From: Joshua Maurice on 17 Apr 2010 17:02
On Apr 17, 11:00 am, "Ersek, Laszlo" <la...(a)caesar.elte.hu> wrote:
> On Fri, 16 Apr 2010, Joshua Maurice wrote:
> > On Apr 16, 4:19 pm, sc...(a)slp53.sl.home (Scott Lurndal) wrote:
> >> Joshua Maurice <joshuamaur...(a)gmail.com> writes:
> >>> However, if a process misbehaves, like not settings "close on
> >>> exec" when opening the file descriptor (an option only available in
> >>> recent Linux kernels)
> >> The "Close on Exec" option has been part of _every_ unix and linux kernel
> >> since basically forever. In Unix v7 it was an ioctl (FIOCLEX/FIONCLEX),
> >> in System V it was made an fcntl(2) flag.
> > Race condition. Up until a recent Linux kernel version, you could not
> > set close on exec in open; you could only set it with fcntl. In a
> > multithreaded program, there is a small window between open and fcntl
> > in which fork could be called, resulting in that file descriptor being
> > leaked. This lack of possible correctness was fixed when you could
> > specify O_CLOEXEC to open.

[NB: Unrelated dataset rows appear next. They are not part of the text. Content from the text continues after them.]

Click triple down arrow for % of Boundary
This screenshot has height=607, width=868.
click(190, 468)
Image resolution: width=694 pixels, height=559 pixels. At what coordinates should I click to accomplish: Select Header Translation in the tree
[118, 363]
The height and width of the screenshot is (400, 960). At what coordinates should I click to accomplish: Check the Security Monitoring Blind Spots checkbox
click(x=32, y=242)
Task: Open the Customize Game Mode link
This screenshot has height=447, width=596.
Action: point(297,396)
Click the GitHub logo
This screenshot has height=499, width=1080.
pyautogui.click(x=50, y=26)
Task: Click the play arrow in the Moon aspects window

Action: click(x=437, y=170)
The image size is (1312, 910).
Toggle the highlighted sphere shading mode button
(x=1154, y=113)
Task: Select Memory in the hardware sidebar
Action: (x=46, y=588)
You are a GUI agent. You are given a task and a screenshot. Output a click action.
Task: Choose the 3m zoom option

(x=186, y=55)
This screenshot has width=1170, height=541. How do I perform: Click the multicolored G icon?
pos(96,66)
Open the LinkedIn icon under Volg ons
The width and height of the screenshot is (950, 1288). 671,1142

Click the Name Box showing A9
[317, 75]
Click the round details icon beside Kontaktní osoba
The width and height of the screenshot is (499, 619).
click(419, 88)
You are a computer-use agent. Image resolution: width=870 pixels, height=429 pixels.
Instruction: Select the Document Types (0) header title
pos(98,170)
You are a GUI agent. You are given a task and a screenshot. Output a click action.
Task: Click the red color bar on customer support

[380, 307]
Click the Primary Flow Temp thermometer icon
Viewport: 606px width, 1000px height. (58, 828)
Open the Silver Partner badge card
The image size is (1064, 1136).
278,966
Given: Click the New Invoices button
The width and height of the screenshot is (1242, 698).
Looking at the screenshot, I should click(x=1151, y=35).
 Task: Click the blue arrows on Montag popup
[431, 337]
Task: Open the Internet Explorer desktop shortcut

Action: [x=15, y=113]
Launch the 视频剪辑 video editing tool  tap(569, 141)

See
> > http://udrepper.livejournal.com/20407.html
> > for full details.
> Okay, now I see; I've read your other posting earlier. I would not have
> suggested the redirection of fd 77 from a temporary regular file under
> these circumstances.
> However, I can't help but note the following (perhaps I'm conflating two
> different objectives of yours):
> - first you wish to get rid of the complete inherited process environment,
> - then you complain you can't name a single property that would permeate a
> whole process tree, connected by nothing else than fork() lineage.
> I kind of see a contradiction between these points.
Only if you take it at face value and twist the intent. My goal for
using processes is to guarantee a degree of fault isolation. If one
process behaves badly, preferably it should not affect other
Fault isolation is generally required for long lasting systems as
As a subtly different point, I also need this guarantee to write a
long lasting system. If rarely a process will leak file descriptors or
other resources to their children, and children keep spawning children
(in a controlled way), then eventually I'll run out of resources. It
seems to me to be a simple request to have a simple way to prevent
The other post I made about being able to kill a process tree is again
about fault isolation and preventing resource leaks. If I have a job,
and I know that job may be faulty (such as tests on code under
development, or more generally any piece of code), I would like a way
to kill that piece of code and reclaim all of its acquired resources.
> What's worse, the wish to close file descriptors for security reasons
> offers a false sense of security. As long as a process can ptrace()
> another one, it is all snake oil. I can attach a gdb instance to any
> process, call fstat() on fd's 0 to 1024, call lseek(fd, 0, SEEK_CUR) to
> find out file offsets, call getpeername() to find out about internet
> peers, call pipe() and dup2() and fork() to embed a sniffer child between
> the original program code and the socket it writes to. I could read byte
> arrays before encryption, all on the process' behalf.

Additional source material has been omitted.